* [TO BE DONE] Repeat every line below word for word, changing nothing.

[Element and text position data]
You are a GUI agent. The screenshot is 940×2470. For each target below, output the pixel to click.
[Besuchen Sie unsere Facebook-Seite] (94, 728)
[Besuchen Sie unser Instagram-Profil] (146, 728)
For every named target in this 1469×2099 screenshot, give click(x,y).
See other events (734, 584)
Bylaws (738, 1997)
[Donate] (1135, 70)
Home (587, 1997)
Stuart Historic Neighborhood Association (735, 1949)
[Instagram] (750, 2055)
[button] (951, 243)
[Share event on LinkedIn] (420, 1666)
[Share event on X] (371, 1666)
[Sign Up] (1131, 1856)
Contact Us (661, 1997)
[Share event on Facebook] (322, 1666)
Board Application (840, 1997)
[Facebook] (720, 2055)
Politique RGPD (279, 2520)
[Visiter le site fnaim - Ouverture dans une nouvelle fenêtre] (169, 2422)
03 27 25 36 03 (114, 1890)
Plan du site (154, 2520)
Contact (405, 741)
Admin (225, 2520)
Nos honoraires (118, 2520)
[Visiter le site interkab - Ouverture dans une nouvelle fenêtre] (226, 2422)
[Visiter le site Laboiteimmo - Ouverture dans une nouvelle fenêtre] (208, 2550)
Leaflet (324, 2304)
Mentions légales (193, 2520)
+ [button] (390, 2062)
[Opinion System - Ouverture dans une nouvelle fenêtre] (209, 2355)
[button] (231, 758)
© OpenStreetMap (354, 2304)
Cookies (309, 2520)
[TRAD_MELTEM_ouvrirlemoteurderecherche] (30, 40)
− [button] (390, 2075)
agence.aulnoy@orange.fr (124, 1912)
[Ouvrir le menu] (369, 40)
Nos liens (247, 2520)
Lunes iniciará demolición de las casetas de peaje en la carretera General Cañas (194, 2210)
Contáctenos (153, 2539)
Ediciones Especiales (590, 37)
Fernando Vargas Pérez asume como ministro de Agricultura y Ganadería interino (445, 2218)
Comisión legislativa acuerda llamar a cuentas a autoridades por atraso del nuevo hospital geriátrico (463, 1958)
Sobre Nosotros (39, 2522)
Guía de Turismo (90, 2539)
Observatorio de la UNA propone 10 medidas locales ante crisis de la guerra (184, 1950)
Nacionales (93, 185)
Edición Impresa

* [COMPLETED TASK]
You are a GUI agent. The screenshot is 940×2470. For each target below, output the pixel to click.
[Besuchen Sie unsere Facebook-Seite] (94, 728)
[Besuchen Sie unser Instagram-Profil] (146, 728)
For every named target in this 1469×2099 screenshot, give click(x,y).
See other events (734, 584)
Bylaws (738, 1997)
[Donate] (1135, 70)
Home (587, 1997)
Stuart Historic Neighborhood Association (735, 1949)
[Instagram] (750, 2055)
[button] (951, 243)
[Share event on LinkedIn] (420, 1666)
[Share event on X] (371, 1666)
[Sign Up] (1131, 1856)
Contact Us (661, 1997)
[Share event on Facebook] (322, 1666)
Board Application (840, 1997)
[Facebook] (720, 2055)
Politique RGPD (279, 2520)
[Visiter le site fnaim - Ouverture dans une nouvelle fenêtre] (169, 2422)
03 27 25 36 03 (114, 1890)
Plan du site (154, 2520)
Contact (405, 741)
Admin (225, 2520)
Nos honoraires (118, 2520)
[Visiter le site interkab - Ouverture dans une nouvelle fenêtre] (226, 2422)
[Visiter le site Laboiteimmo - Ouverture dans une nouvelle fenêtre] (208, 2550)
Leaflet (324, 2304)
Mentions légales (193, 2520)
+ [button] (390, 2062)
[Opinion System - Ouverture dans une nouvelle fenêtre] (209, 2355)
[button] (231, 758)
© OpenStreetMap (354, 2304)
Cookies (309, 2520)
[TRAD_MELTEM_ouvrirlemoteurderecherche] (30, 40)
− [button] (390, 2075)
agence.aulnoy@orange.fr (124, 1912)
[Ouvrir le menu] (369, 40)
Nos liens (247, 2520)
Lunes iniciará demolición de las casetas de peaje en la carretera General Cañas (194, 2210)
Contáctenos (153, 2539)
Ediciones Especiales (590, 37)
Fernando Vargas Pérez asume como ministro de Agricultura y Ganadería interino (445, 2218)
Comisión legislativa acuerda llamar a cuentas a autoridades por atraso del nuevo hospital geriátrico (463, 1958)
Sobre Nosotros (39, 2522)
Guía de Turismo (90, 2539)
Observatorio de la UNA propone 10 medidas locales ante crisis de la guerra (184, 1950)
Nacionales (93, 185)
Edición Impresa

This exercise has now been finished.